» **Task to complete**
Copy every row below word for word, leaving each line unchanged.

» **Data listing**
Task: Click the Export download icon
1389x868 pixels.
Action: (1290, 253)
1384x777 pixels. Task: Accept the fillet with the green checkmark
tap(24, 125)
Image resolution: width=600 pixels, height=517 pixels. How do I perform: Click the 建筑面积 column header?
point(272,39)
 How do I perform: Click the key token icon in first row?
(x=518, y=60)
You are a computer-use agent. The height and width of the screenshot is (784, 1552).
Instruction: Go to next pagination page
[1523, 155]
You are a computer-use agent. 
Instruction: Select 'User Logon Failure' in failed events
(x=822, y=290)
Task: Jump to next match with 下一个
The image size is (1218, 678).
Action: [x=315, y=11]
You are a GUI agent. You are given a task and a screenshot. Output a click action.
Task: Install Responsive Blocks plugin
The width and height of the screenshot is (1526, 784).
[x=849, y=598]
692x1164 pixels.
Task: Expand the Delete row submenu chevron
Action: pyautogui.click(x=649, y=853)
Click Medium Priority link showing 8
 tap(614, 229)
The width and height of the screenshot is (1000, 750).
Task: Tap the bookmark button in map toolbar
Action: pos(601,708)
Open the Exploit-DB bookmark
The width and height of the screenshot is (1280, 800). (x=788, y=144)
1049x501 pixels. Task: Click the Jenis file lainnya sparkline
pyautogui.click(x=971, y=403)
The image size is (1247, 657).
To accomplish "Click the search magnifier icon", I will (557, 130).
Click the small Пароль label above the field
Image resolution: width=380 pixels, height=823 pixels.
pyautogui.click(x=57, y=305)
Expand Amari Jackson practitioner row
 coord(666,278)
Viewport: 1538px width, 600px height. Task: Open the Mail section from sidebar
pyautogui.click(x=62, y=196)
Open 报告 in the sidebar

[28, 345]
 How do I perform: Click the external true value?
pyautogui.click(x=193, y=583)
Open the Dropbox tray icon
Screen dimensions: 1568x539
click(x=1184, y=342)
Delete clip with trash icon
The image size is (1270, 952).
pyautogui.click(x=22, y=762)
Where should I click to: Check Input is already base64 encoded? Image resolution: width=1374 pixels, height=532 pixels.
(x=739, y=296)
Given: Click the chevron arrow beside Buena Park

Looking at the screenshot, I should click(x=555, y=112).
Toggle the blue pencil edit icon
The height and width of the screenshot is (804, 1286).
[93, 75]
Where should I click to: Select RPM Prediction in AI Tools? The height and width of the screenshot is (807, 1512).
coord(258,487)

» **Solution below**
Task: Click the Export download icon
1389x868 pixels.
Action: (1290, 253)
1384x777 pixels. Task: Accept the fillet with the green checkmark
tap(24, 125)
Image resolution: width=600 pixels, height=517 pixels. How do I perform: Click the 建筑面积 column header?
point(272,39)
 How do I perform: Click the key token icon in first row?
(x=518, y=60)
You are a computer-use agent. The height and width of the screenshot is (784, 1552).
Instruction: Go to next pagination page
[1523, 155]
You are a computer-use agent. 
Instruction: Select 'User Logon Failure' in failed events
(x=822, y=290)
Task: Jump to next match with 下一个
The image size is (1218, 678).
Action: [x=315, y=11]
You are a GUI agent. You are given a task and a screenshot. Output a click action.
Task: Install Responsive Blocks plugin
The width and height of the screenshot is (1526, 784).
[x=849, y=598]
692x1164 pixels.
Task: Expand the Delete row submenu chevron
Action: pyautogui.click(x=649, y=853)
Click Medium Priority link showing 8
 tap(614, 229)
The width and height of the screenshot is (1000, 750).
Task: Tap the bookmark button in map toolbar
Action: pos(601,708)
Open the Exploit-DB bookmark
The width and height of the screenshot is (1280, 800). (x=788, y=144)
1049x501 pixels. Task: Click the Jenis file lainnya sparkline
pyautogui.click(x=971, y=403)
The image size is (1247, 657).
To accomplish "Click the search magnifier icon", I will (557, 130).
Click the small Пароль label above the field
Image resolution: width=380 pixels, height=823 pixels.
pyautogui.click(x=57, y=305)
Expand Amari Jackson practitioner row
 coord(666,278)
Viewport: 1538px width, 600px height. Task: Open the Mail section from sidebar
pyautogui.click(x=62, y=196)
Open 报告 in the sidebar

[28, 345]
 How do I perform: Click the external true value?
pyautogui.click(x=193, y=583)
Open the Dropbox tray icon
Screen dimensions: 1568x539
click(x=1184, y=342)
Delete clip with trash icon
The image size is (1270, 952).
pyautogui.click(x=22, y=762)
Where should I click to: Check Input is already base64 encoded? Image resolution: width=1374 pixels, height=532 pixels.
(x=739, y=296)
Given: Click the chevron arrow beside Buena Park

Looking at the screenshot, I should click(x=555, y=112).
Toggle the blue pencil edit icon
The height and width of the screenshot is (804, 1286).
[93, 75]
Where should I click to: Select RPM Prediction in AI Tools? The height and width of the screenshot is (807, 1512).
coord(258,487)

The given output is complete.